## Task item
Please write out the data exactly, line by line.

Stored data entries

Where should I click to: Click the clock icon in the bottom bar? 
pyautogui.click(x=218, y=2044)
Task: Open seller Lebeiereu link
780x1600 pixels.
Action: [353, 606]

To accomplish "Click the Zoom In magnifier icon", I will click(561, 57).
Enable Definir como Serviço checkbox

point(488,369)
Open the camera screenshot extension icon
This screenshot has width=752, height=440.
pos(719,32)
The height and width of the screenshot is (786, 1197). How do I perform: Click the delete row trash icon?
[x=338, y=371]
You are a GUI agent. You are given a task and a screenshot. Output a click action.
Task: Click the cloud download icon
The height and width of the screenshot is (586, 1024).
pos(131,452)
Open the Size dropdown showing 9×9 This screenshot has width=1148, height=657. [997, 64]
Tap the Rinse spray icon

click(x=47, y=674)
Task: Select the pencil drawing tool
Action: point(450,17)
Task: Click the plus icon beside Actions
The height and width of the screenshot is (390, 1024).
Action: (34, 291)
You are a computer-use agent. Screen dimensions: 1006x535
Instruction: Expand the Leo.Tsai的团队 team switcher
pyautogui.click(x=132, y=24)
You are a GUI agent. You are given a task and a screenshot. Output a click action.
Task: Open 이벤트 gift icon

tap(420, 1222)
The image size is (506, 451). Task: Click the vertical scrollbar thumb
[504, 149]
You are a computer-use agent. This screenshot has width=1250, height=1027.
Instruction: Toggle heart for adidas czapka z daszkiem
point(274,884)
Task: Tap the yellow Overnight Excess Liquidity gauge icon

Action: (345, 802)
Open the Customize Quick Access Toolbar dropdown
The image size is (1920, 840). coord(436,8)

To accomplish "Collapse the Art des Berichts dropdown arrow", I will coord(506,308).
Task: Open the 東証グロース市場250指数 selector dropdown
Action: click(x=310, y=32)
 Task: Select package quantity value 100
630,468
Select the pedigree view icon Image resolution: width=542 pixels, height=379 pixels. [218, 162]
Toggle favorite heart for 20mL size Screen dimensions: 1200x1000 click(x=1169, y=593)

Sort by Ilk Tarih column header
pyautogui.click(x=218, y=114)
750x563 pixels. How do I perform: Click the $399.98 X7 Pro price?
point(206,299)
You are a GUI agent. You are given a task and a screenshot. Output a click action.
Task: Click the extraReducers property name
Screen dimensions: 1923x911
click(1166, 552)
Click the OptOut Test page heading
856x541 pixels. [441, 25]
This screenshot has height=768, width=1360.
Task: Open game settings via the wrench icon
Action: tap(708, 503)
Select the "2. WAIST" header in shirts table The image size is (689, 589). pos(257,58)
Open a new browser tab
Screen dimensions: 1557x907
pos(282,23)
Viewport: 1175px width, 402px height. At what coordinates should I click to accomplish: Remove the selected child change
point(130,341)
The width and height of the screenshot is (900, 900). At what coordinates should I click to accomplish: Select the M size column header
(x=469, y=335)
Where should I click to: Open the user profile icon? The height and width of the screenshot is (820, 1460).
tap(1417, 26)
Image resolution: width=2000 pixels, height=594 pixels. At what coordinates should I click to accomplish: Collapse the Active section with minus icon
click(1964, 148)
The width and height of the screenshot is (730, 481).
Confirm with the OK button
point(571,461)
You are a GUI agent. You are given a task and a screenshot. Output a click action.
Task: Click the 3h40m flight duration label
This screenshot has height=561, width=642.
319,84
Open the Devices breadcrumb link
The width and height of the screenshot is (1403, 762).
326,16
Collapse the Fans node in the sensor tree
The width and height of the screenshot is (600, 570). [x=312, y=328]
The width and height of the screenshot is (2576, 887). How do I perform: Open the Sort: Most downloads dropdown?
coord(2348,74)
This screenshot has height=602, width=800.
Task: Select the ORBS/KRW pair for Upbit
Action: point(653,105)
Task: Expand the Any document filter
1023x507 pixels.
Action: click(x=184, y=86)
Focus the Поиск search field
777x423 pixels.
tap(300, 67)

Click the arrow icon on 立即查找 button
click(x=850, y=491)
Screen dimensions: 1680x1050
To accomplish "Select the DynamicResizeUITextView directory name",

## Exercise output
Where should I click to: Click the clock icon in the bottom bar? 
pyautogui.click(x=218, y=2044)
Task: Open seller Lebeiereu link
780x1600 pixels.
Action: [353, 606]

To accomplish "Click the Zoom In magnifier icon", I will click(561, 57).
Enable Definir como Serviço checkbox

point(488,369)
Open the camera screenshot extension icon
This screenshot has width=752, height=440.
pos(719,32)
The height and width of the screenshot is (786, 1197). How do I perform: Click the delete row trash icon?
[x=338, y=371]
You are a GUI agent. You are given a task and a screenshot. Output a click action.
Task: Click the cloud download icon
The height and width of the screenshot is (586, 1024).
pos(131,452)
Open the Size dropdown showing 9×9 This screenshot has width=1148, height=657. [997, 64]
Tap the Rinse spray icon

click(x=47, y=674)
Task: Select the pencil drawing tool
Action: point(450,17)
Task: Click the plus icon beside Actions
The height and width of the screenshot is (390, 1024).
Action: (34, 291)
You are a computer-use agent. Screen dimensions: 1006x535
Instruction: Expand the Leo.Tsai的团队 team switcher
pyautogui.click(x=132, y=24)
You are a GUI agent. You are given a task and a screenshot. Output a click action.
Task: Open 이벤트 gift icon

tap(420, 1222)
The image size is (506, 451). Task: Click the vertical scrollbar thumb
[504, 149]
You are a computer-use agent. This screenshot has width=1250, height=1027.
Instruction: Toggle heart for adidas czapka z daszkiem
point(274,884)
Task: Tap the yellow Overnight Excess Liquidity gauge icon

Action: (345, 802)
Open the Customize Quick Access Toolbar dropdown
The image size is (1920, 840). coord(436,8)

To accomplish "Collapse the Art des Berichts dropdown arrow", I will coord(506,308).
Task: Open the 東証グロース市場250指数 selector dropdown
Action: click(x=310, y=32)
 Task: Select package quantity value 100
630,468
Select the pedigree view icon Image resolution: width=542 pixels, height=379 pixels. [218, 162]
Toggle favorite heart for 20mL size Screen dimensions: 1200x1000 click(x=1169, y=593)

Sort by Ilk Tarih column header
pyautogui.click(x=218, y=114)
750x563 pixels. How do I perform: Click the $399.98 X7 Pro price?
point(206,299)
You are a GUI agent. You are given a task and a screenshot. Output a click action.
Task: Click the extraReducers property name
Screen dimensions: 1923x911
click(1166, 552)
Click the OptOut Test page heading
856x541 pixels. [441, 25]
This screenshot has height=768, width=1360.
Task: Open game settings via the wrench icon
Action: tap(708, 503)
Select the "2. WAIST" header in shirts table The image size is (689, 589). pos(257,58)
Open a new browser tab
Screen dimensions: 1557x907
pos(282,23)
Viewport: 1175px width, 402px height. At what coordinates should I click to accomplish: Remove the selected child change
point(130,341)
The width and height of the screenshot is (900, 900). At what coordinates should I click to accomplish: Select the M size column header
(x=469, y=335)
Where should I click to: Open the user profile icon? The height and width of the screenshot is (820, 1460).
tap(1417, 26)
Image resolution: width=2000 pixels, height=594 pixels. At what coordinates should I click to accomplish: Collapse the Active section with minus icon
click(1964, 148)
The width and height of the screenshot is (730, 481).
Confirm with the OK button
point(571,461)
You are a GUI agent. You are given a task and a screenshot. Output a click action.
Task: Click the 3h40m flight duration label
This screenshot has height=561, width=642.
319,84
Open the Devices breadcrumb link
The width and height of the screenshot is (1403, 762).
326,16
Collapse the Fans node in the sensor tree
The width and height of the screenshot is (600, 570). [x=312, y=328]
The width and height of the screenshot is (2576, 887). How do I perform: Open the Sort: Most downloads dropdown?
coord(2348,74)
This screenshot has height=602, width=800.
Task: Select the ORBS/KRW pair for Upbit
Action: point(653,105)
Task: Expand the Any document filter
1023x507 pixels.
Action: click(x=184, y=86)
Focus the Поиск search field
777x423 pixels.
tap(300, 67)

Click the arrow icon on 立即查找 button
click(x=850, y=491)
Screen dimensions: 1680x1050
To accomplish "Select the DynamicResizeUITextView directory name",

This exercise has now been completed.